SpeechPy: the boring speech-processing work, bottled
A Python library that extracts MFCCs and filterbank energies so you don't have to reimplement the DSP textbook.

What it does
SpeechPy turns raw audio waveforms into the standard feature vectors that speech recognizers actually eat: MFCCs, mel-filterbank energies, and their log variants. It also handles the housekeeping—stacking frames, pre-emphasis, power spectrum computation, plus global and sliding-window cepstral mean/variance normalization (CMVN). Basically the classic front-end pipeline that Kaldi does, but in pure Python with numpy.
The interesting bit
The library is deliberately narrow. It doesn’t train models or run inference; it just solves the “read a WAV, get a matrix” problem with sensible defaults (20 ms frames, 10 ms stride, 40 mel filters).

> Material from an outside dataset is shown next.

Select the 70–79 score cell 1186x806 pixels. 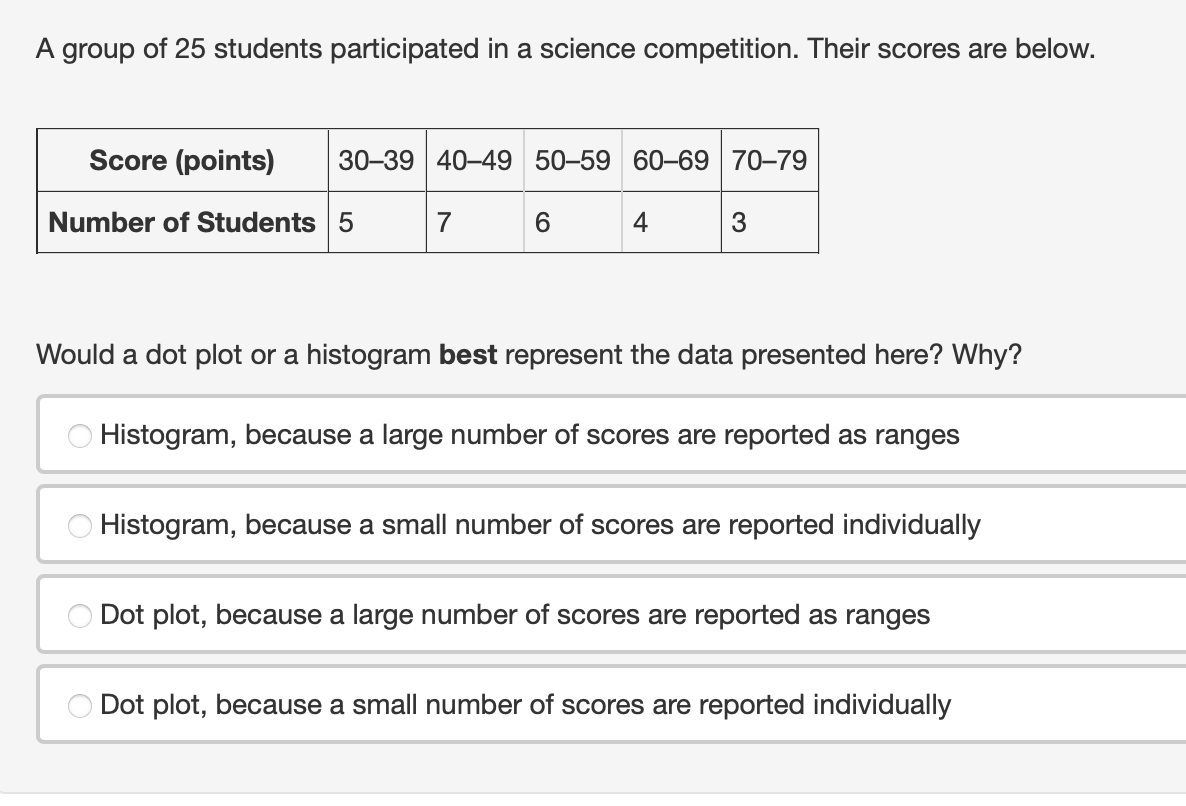click(768, 161)
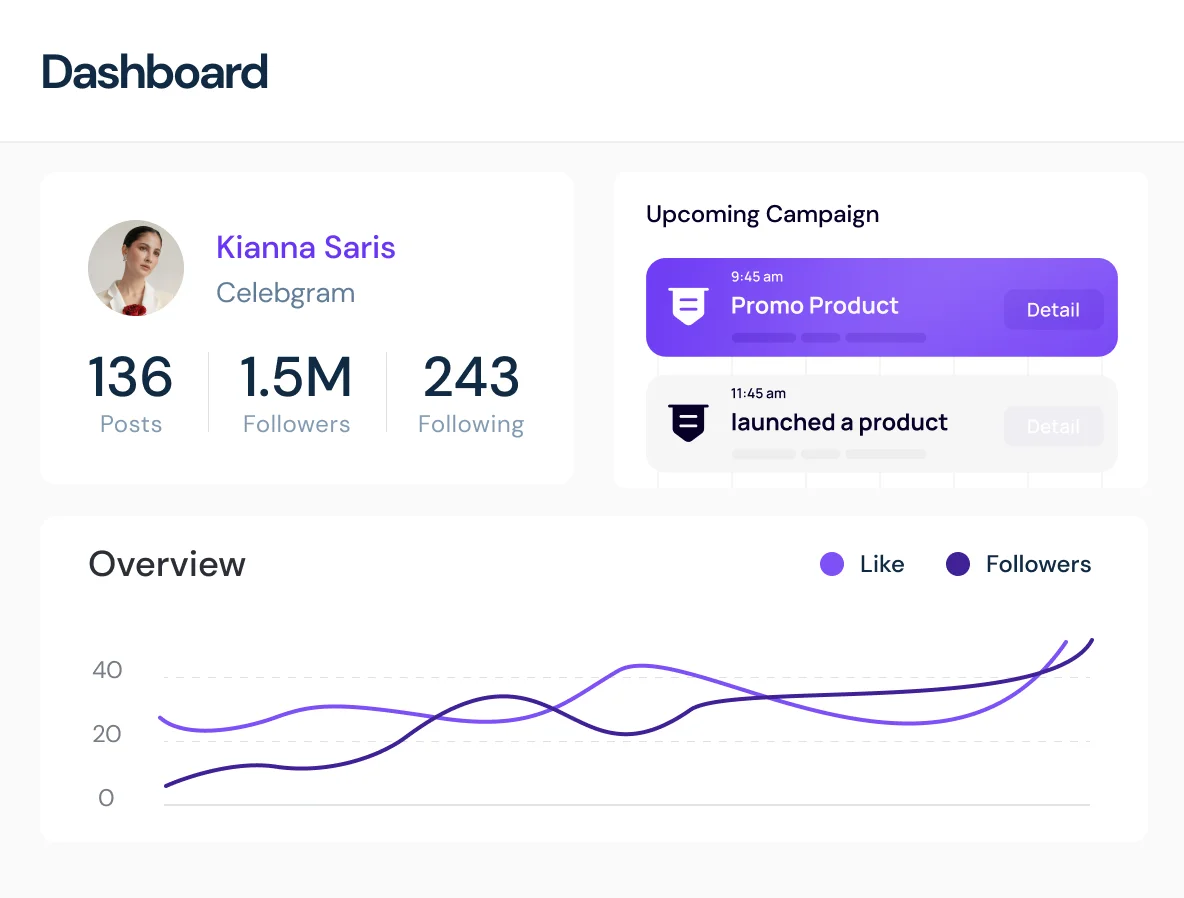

The CMVN implementation is a nice touch—both global and local windowed versions—since channel normalization is where a lot of tutorial code quietly falls over.
Key highlights
- MFCC, filterbank energy, and log-filterbank extraction with standard parametric control
- Frame stacking with optional zero-padding and custom windowing
- Global and sliding-window CMVN for channel compensation
- Published in JOSS with a DOI, if citations matter to your pipeline
- pip-installable; depends on standard scipy/numpy stack
Caveats
- Python 2.7, 3.4, and 3.5 are the documented/tested versions; the README hasn’t been updated for newer Pythons, so compatibility is unclear
- The project appears largely unmaintained—last meaningful activity is several years old
- No GPU acceleration; this is CPU numpy all the way
Verdict
Good for students, researchers, or prototype pipelines that need classic acoustic features without dragging in all of Kaldi. Skip it if you want end-to-end neural features or a maintained, modern dependency.